Brown's reputation for Computer Science at Graduate level?

Hey guys … So I’ve been stuck in a limbo for like 2 months now, trying to decide if Brown is worth going to for a Masters degree in Computer Science … The only competitor is USC, which has also accepted me …

Over the past month or so I’ve talked to numerous people from different walks of life related to IT, and the reputation they have given me about Brown for its CS is a mixed bag. While there are several threads on the internet praising Brown for it’s CS (mainly this forum), a lot of people have also said to me that Brown is MAINLY known for its Social Sciences and Liberal Arts programs (e.g. Economics, etc.), and NOT for technical subjects such as Computer Science. USC on the other hand is at least widely known for its technical programs, through its Viterbi School of Engineering.

Yesterday I was talking to a USC graduate who currently works for Amazon, has recruited many people for Amazon and Google, and he has interviewed students from schools such as USC, UCLA, Berkeley, Stanford, MIT, etc. He flat out told me that Brown is NOT considered a mainstream Computer School, at all. When I told him that LinkedIn has recently rated Brown as #1 for Software Developers, he said any such rating “is a joke” as there are many other worthy contenders for the #1 spot.

So I guess I’m confused. Why do so few people appreciate Brown’s CS, while the general public considers the school more along the lines of Social Sciences, etc. ?

Please note that if I do so, I’ll be joining the Masters program at Brown, not the Undergraduate program.

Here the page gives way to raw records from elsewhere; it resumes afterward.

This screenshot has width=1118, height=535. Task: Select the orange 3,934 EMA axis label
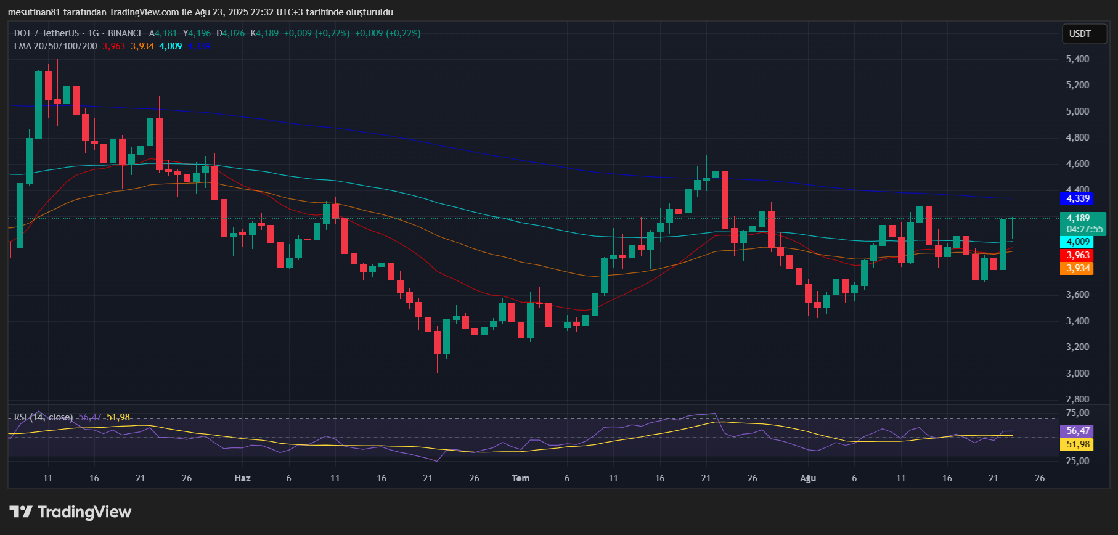pos(1077,268)
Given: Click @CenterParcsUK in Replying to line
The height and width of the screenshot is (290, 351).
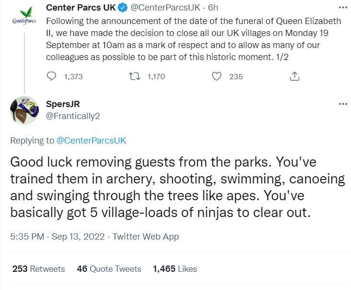Looking at the screenshot, I should point(91,140).
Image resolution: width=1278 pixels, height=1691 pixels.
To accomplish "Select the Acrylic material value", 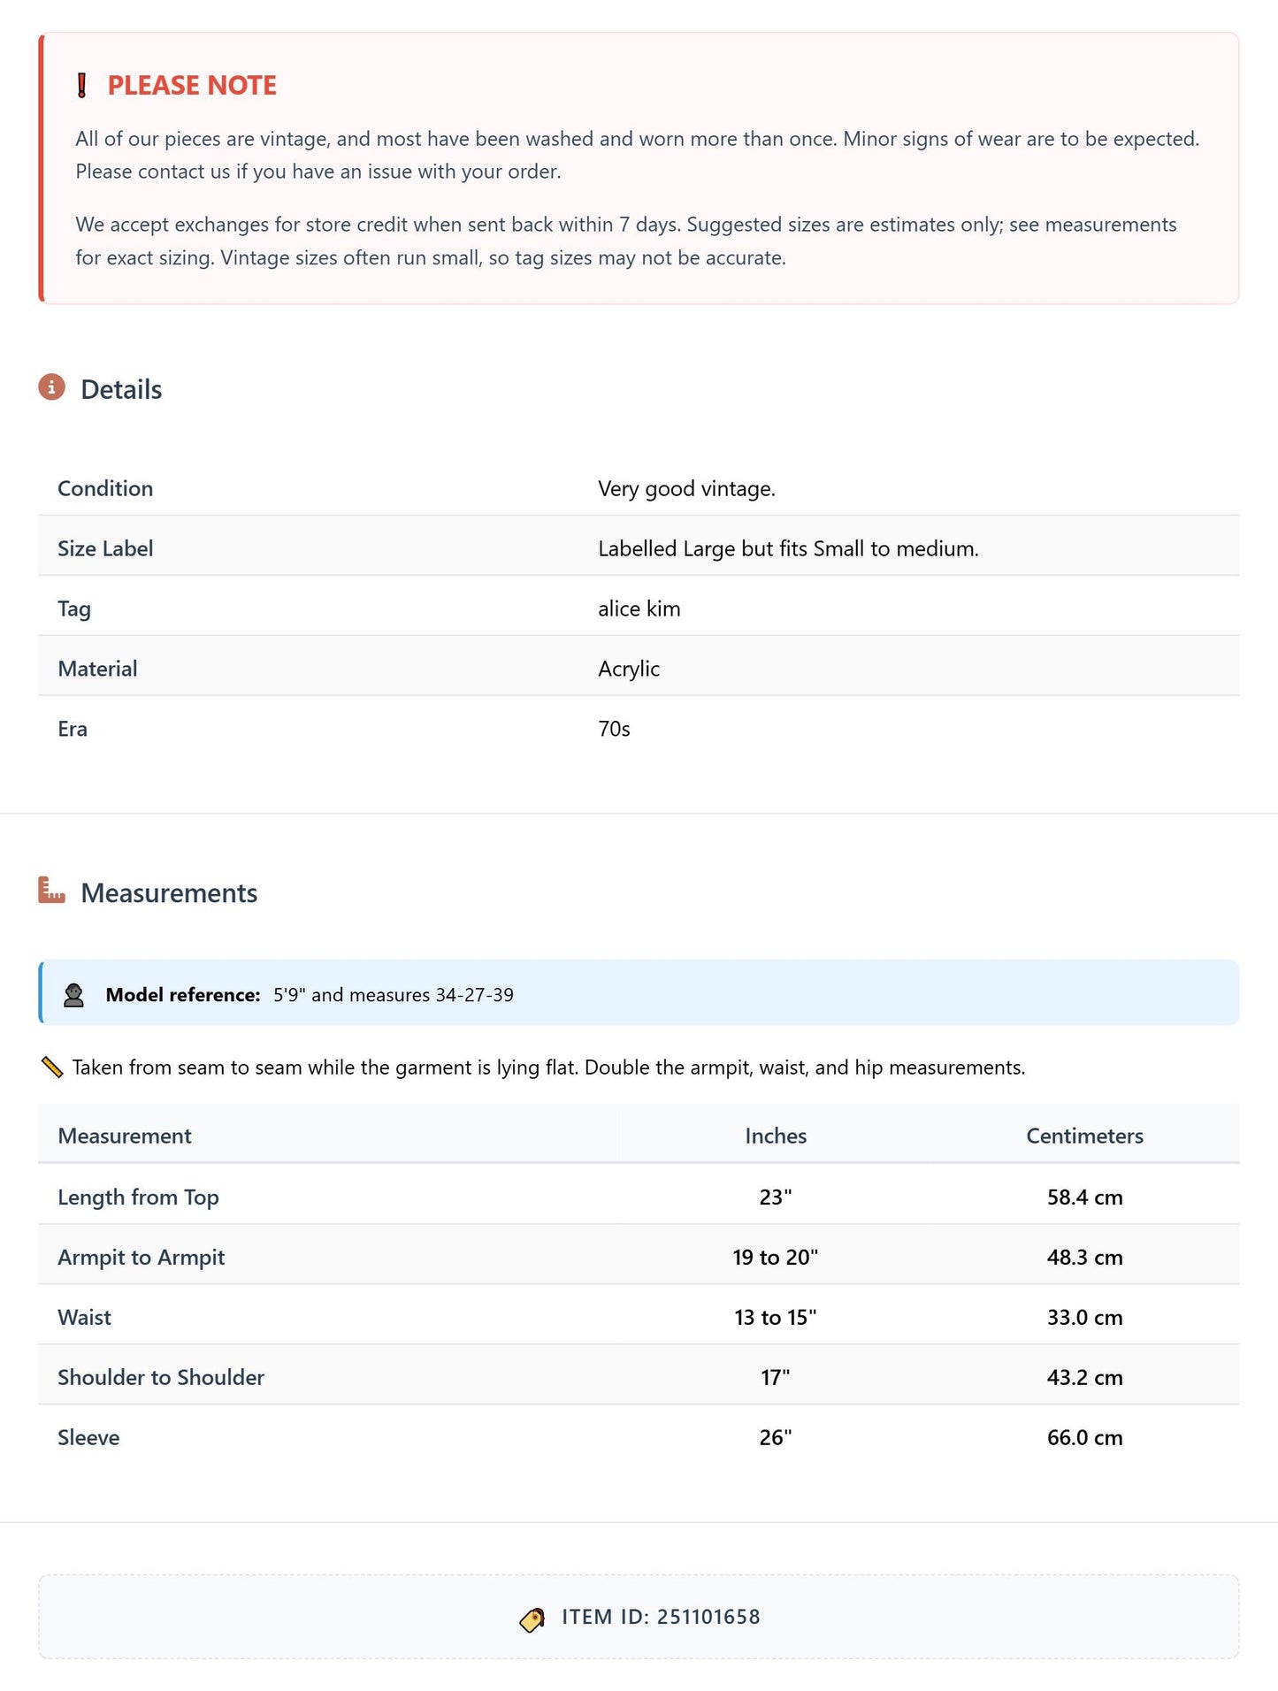I will (629, 669).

Well, I don’t want to pick for you or convince you or anything. You have to pick where you are comfortable.

I guess there isn’t ‘rank’ for MS CS as far as I know ( well I saw one list 2015 with Brown 15 and USC 19 but I can’t find the source.) You know Brown overall is a top US uni. You know US News has the grad school positioned in top 20, as is USC.

Brown is a target school for many employers but they won’t get many students. You have to realize that until the recent rise in CS everywhere.they were only graduating 45 undergrads (sorry I don’t know the MS number but it would be small), not it is 70 or 80. So that is an entirely different scale than colleges with big school of engineering. Brown has had engineering but only recently made it a school of engineering. Compare to Cornell that has 3,000 undergrads in Engineering school. Brown has 6,000 total students for everything. At Brown CS grew out of the math dept and it was one of the earliest universities in the country to have a CS dept. This is a different scale from UCB, UCLA. But you don’t have the choice of that so it doesn’t matter that your friend recruits from there for your purposes. Amazon does hire Brown grads, they just don’t get many, it is entirely possible your friend didn’t run into any. His dismissal of Linkedin analysis is weak, because they are using methodology and they are especially strong data scientists, so there is sound logic behind it and he has no logic but merely lack of experience. There are many Brown grads at Google and Google has hired there for a long time, there just aren’t many Brown grads in total out there. If it makes you uncomfortable to be a rare commodity go to USC. I realize it is a lot of time and money on the line. I can’t really comment on international recruiting.

Are you from India? You could email Brown prof Shiram Krishnamurthi (but read his home page first, he wants something in the title or he won’t read it, I once read) he posts on Quora too and sometimes answers Brown CS questions.

As for your sister, yes Brown is an undergraduate focused uni without huge well known professional schools or engineering grad school that the general public knows schools by. So the reputation in humanities and social sciences is very strong and people focus on that. But anyone who actually knows, and that includes big technical grad schools, knows that Brown has across the board strong departments, like any Ivy, strong in STEM, incredible CS dept, one of the top departments in the country for applied math and neuroscience too. Why doesn’t your sister know that? Well she just doesn’t know because she is only taking a shallow interest.